Twisted Loyalties (The Camorra Chronicles 1)
Page 83
Fabiano pulled me on top of his body. “Do you think I’d ever allow it? I will do anything to protect you.”
“Even kill Remo?”
He grew tense. “Remo is like my brother. If he goes down, so will I.”
I searched his eyes. He was serious. “You could leave Las Vegas. Start somewhere new.”
Leona, stop this. End this.
He shook his head like I couldn’t understand. “The Camorra is in my blood.”
Blood. Screams.
I glanced at the tattoo on his wrist. The Camorra was the love of his life. Nothing could compete with that, least of all I. “Blood,” I murmured.
Fabiano’s eyes were like a stormy summer sky. “I will handle Remo. Don’t worry about it. Now that your father is gone, things will settle down. You can continue with your life.”
Gone.
Killed. Murdered. Tortured.
“Do you really believe that?” I asked. What life was I supposed to continue?
The look she gave me now was the one I’d expected in the beginning. It was a look I hated seeing now. I was risking my reputation, my life and Remo’s trust for her. All for her.
I kissed Leona hard. For a moment she froze, then she returned the kiss with the same force.
I deepened the kiss, my hands coming down on her hips and I rolled us over, stretching out over her. I supported my weight with my elbows as I kissed her harder. She returned the kiss with as much need.
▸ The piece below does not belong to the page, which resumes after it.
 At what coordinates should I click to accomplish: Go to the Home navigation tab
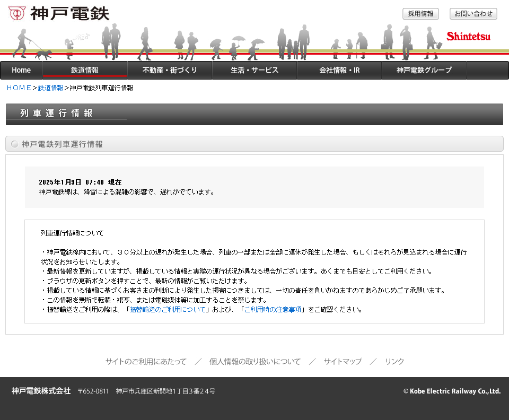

I slid my hand under her shirt, fingers trailing over her smooth thigh. I wanted her, had never wanted anything as much. She pulled away from my mouth, growing tense beneath me. “No, Fabiano,” she got out. “I can’t do this now, not after everything that has happened.”
I sucked in a deep breath. Who said there would be another chance for us? My cock was so hard it threatened to tear through my boxers. I had half a mind of ignoring her ‘no’ and just keep going. I could imagine how tight and warm she’d be, how tightly her channel would squeeze down on my cock. Fuck. I wanted her. I wanted to have her before I faced Remo tomorrow, before I risked my life again. What if he’d changed his mind?
Her blue eyes met mine. I hated that the trusting innocence was gone from them, hated that I was the reason for it.
Fuck. What had I become?
I pressed my forehead against hers, breathing in deeply. “You’ll be the end of me, Leona.”
She didn’t say anything. I rolled off her, because staying between her legs gave me ideas I didn’t need. I pulled her into my arms. She didn’t resist. She held me just as tightly. “I won’t,” she murmured sleepily.
“Won’t?”
“Be the end of you.”
Her body went soft. I propped myself up on my elbow. I trailed my fingertips over her throat, watching her sleep. I was glad she’d finally drifted off, glad her eyes weren’t looking at me with that broken expression anymore.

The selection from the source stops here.